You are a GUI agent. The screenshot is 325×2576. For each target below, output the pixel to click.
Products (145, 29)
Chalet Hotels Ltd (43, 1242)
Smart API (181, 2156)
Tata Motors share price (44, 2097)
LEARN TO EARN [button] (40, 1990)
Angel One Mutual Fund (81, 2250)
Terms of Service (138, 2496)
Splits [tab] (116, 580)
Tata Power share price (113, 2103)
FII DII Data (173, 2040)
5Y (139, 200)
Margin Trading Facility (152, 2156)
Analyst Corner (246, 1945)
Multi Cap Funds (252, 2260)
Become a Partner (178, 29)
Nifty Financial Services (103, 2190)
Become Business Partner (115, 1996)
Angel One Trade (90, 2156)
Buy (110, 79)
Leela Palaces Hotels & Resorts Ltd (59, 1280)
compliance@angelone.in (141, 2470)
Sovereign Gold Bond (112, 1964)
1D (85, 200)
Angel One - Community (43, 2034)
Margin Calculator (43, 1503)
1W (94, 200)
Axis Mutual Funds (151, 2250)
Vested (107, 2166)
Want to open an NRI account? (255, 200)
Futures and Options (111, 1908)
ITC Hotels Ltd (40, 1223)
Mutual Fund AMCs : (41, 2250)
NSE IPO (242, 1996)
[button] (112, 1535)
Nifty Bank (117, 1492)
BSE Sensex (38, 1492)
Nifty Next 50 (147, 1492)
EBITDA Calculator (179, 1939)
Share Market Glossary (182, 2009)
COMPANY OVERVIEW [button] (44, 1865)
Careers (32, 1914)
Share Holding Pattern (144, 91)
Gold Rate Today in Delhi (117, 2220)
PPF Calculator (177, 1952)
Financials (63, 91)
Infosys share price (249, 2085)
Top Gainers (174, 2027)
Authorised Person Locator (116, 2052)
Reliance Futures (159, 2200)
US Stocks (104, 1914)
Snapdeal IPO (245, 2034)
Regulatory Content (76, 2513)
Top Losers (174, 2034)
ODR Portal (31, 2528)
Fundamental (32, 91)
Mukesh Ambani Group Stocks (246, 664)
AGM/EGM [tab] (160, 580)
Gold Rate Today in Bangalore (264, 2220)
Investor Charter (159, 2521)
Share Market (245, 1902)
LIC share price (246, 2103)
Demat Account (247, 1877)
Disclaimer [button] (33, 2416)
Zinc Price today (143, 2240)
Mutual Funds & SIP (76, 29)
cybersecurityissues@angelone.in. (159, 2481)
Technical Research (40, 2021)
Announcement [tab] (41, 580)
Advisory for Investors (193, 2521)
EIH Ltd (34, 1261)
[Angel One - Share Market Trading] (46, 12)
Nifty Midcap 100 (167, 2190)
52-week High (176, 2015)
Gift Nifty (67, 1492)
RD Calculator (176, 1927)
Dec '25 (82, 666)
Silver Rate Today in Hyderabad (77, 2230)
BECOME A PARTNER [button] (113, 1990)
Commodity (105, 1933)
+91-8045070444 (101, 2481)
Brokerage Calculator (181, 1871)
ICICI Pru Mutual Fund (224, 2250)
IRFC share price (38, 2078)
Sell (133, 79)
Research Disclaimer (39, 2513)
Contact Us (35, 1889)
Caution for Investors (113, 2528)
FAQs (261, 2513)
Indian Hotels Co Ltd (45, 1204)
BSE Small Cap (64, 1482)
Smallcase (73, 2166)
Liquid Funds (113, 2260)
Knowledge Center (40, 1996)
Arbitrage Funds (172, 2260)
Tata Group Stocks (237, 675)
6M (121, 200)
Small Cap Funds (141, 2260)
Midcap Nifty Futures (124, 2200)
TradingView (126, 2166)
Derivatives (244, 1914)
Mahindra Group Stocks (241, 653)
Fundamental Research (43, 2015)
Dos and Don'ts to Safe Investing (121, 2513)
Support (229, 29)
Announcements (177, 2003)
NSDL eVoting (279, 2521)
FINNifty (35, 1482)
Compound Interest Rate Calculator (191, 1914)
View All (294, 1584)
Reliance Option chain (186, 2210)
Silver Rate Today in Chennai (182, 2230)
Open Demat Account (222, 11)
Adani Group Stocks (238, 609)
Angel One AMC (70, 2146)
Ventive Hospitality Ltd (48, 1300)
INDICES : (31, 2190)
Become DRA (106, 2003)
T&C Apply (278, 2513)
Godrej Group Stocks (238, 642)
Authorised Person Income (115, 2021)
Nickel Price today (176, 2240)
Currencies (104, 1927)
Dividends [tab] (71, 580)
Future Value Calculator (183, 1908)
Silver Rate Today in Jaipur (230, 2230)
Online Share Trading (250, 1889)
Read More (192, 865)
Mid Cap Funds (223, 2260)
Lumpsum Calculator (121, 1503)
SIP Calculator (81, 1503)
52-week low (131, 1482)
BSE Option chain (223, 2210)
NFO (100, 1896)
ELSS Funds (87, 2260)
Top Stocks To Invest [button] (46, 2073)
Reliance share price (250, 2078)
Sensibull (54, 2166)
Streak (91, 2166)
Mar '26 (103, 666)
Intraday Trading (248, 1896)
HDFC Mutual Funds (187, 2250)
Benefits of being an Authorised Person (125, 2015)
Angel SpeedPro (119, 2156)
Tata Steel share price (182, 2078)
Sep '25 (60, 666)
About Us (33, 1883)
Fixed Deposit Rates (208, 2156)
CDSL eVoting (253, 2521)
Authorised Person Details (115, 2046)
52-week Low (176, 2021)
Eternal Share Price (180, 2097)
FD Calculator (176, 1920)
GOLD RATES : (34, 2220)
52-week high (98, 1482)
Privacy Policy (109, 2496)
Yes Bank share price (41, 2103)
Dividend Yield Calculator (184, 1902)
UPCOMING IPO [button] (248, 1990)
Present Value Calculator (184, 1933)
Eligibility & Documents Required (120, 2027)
* * * *
What needs to be done:
Print every record above exactly as it stands.

The answer:
You are a GUI agent. The screenshot is 325×2576. For each target below, output the pixel to click.
Products (145, 29)
Chalet Hotels Ltd (43, 1242)
Smart API (181, 2156)
Tata Motors share price (44, 2097)
LEARN TO EARN [button] (40, 1990)
Angel One Mutual Fund (81, 2250)
Terms of Service (138, 2496)
Splits [tab] (116, 580)
Tata Power share price (113, 2103)
FII DII Data (173, 2040)
5Y (139, 200)
Margin Trading Facility (152, 2156)
Analyst Corner (246, 1945)
Multi Cap Funds (252, 2260)
Become a Partner (178, 29)
Nifty Financial Services (103, 2190)
Become Business Partner (115, 1996)
Angel One Trade (90, 2156)
Buy (110, 79)
Leela Palaces Hotels & Resorts Ltd (59, 1280)
compliance@angelone.in (141, 2470)
Sovereign Gold Bond (112, 1964)
1D (85, 200)
Angel One - Community (43, 2034)
Margin Calculator (43, 1503)
1W (94, 200)
Axis Mutual Funds (151, 2250)
Vested (107, 2166)
Want to open an NRI account? (255, 200)
Futures and Options (111, 1908)
ITC Hotels Ltd (40, 1223)
Mutual Fund AMCs : (41, 2250)
NSE IPO (242, 1996)
[button] (112, 1535)
Nifty Bank (117, 1492)
BSE Sensex (38, 1492)
Nifty Next 50 (147, 1492)
EBITDA Calculator (179, 1939)
Share Market Glossary (182, 2009)
COMPANY OVERVIEW [button] (44, 1865)
Careers (32, 1914)
Share Holding Pattern (144, 91)
Gold Rate Today in Delhi (117, 2220)
PPF Calculator (177, 1952)
Financials (63, 91)
Infosys share price (249, 2085)
Top Gainers (174, 2027)
Authorised Person Locator (116, 2052)
Reliance Futures (159, 2200)
US Stocks (104, 1914)
Snapdeal IPO (245, 2034)
Regulatory Content (76, 2513)
Top Losers (174, 2034)
ODR Portal (31, 2528)
Fundamental (32, 91)
Mukesh Ambani Group Stocks (246, 664)
AGM/EGM [tab] (160, 580)
Gold Rate Today in Bangalore (264, 2220)
Investor Charter (159, 2521)
Share Market (245, 1902)
LIC share price (246, 2103)
Demat Account (247, 1877)
Disclaimer [button] (33, 2416)
Zinc Price today (143, 2240)
Mutual Funds & SIP (76, 29)
cybersecurityissues@angelone.in. (159, 2481)
Technical Research (40, 2021)
Announcement [tab] (41, 580)
Advisory for Investors (193, 2521)
EIH Ltd (34, 1261)
[Angel One - Share Market Trading] (46, 12)
Nifty Midcap 100 (167, 2190)
52-week High (176, 2015)
Gift Nifty (67, 1492)
RD Calculator (176, 1927)
Dec '25 (82, 666)
Silver Rate Today in Hyderabad (77, 2230)
BECOME A PARTNER [button] (113, 1990)
Commodity (105, 1933)
+91-8045070444 (101, 2481)
Brokerage Calculator (181, 1871)
ICICI Pru Mutual Fund (224, 2250)
IRFC share price (38, 2078)
Sell (133, 79)
Research Disclaimer (39, 2513)
Contact Us (35, 1889)
Caution for Investors (113, 2528)
FAQs (261, 2513)
Indian Hotels Co Ltd (45, 1204)
BSE Small Cap (64, 1482)
Smallcase (73, 2166)
Liquid Funds (113, 2260)
Knowledge Center (40, 1996)
Arbitrage Funds (172, 2260)
Tata Group Stocks (237, 675)
6M (121, 200)
Small Cap Funds (141, 2260)
Midcap Nifty Futures (124, 2200)
TradingView (126, 2166)
Derivatives (244, 1914)
Mahindra Group Stocks (241, 653)
Fundamental Research (43, 2015)
Dos and Don'ts to Safe Investing (121, 2513)
Support (229, 29)
Announcements (177, 2003)
NSDL eVoting (279, 2521)
FINNifty (35, 1482)
Compound Interest Rate Calculator (191, 1914)
View All (294, 1584)
Reliance Option chain (186, 2210)
Silver Rate Today in Chennai (182, 2230)
Open Demat Account (222, 11)
Adani Group Stocks (238, 609)
Angel One AMC (70, 2146)
Ventive Hospitality Ltd (48, 1300)
INDICES : (31, 2190)
Become DRA (106, 2003)
T&C Apply (278, 2513)
Godrej Group Stocks (238, 642)
Authorised Person Income (115, 2021)
Nickel Price today (176, 2240)
Currencies (104, 1927)
Dividends [tab] (71, 580)
Future Value Calculator (183, 1908)
Silver Rate Today in Jaipur (230, 2230)
Online Share Trading (250, 1889)
Read More (192, 865)
Mid Cap Funds (223, 2260)
Lumpsum Calculator (121, 1503)
SIP Calculator (81, 1503)
52-week low (131, 1482)
BSE Option chain (223, 2210)
NFO (100, 1896)
ELSS Funds (87, 2260)
Top Stocks To Invest [button] (46, 2073)
Reliance share price (250, 2078)
Sensibull (54, 2166)
Streak (91, 2166)
Mar '26 (103, 666)
Intraday Trading (248, 1896)
HDFC Mutual Funds (187, 2250)
Benefits of being an Authorised Person (125, 2015)
Angel SpeedPro (119, 2156)
Tata Steel share price (182, 2078)
Sep '25 (60, 666)
About Us (33, 1883)
Fixed Deposit Rates (208, 2156)
CDSL eVoting (253, 2521)
Authorised Person Details (115, 2046)
52-week Low (176, 2021)
Eternal Share Price (180, 2097)
FD Calculator (176, 1920)
GOLD RATES : (34, 2220)
52-week high (98, 1482)
Privacy Policy (109, 2496)
Yes Bank share price (41, 2103)
Dividend Yield Calculator (184, 1902)
UPCOMING IPO [button] (248, 1990)
Present Value Calculator (184, 1933)
Eligibility & Documents Required (120, 2027)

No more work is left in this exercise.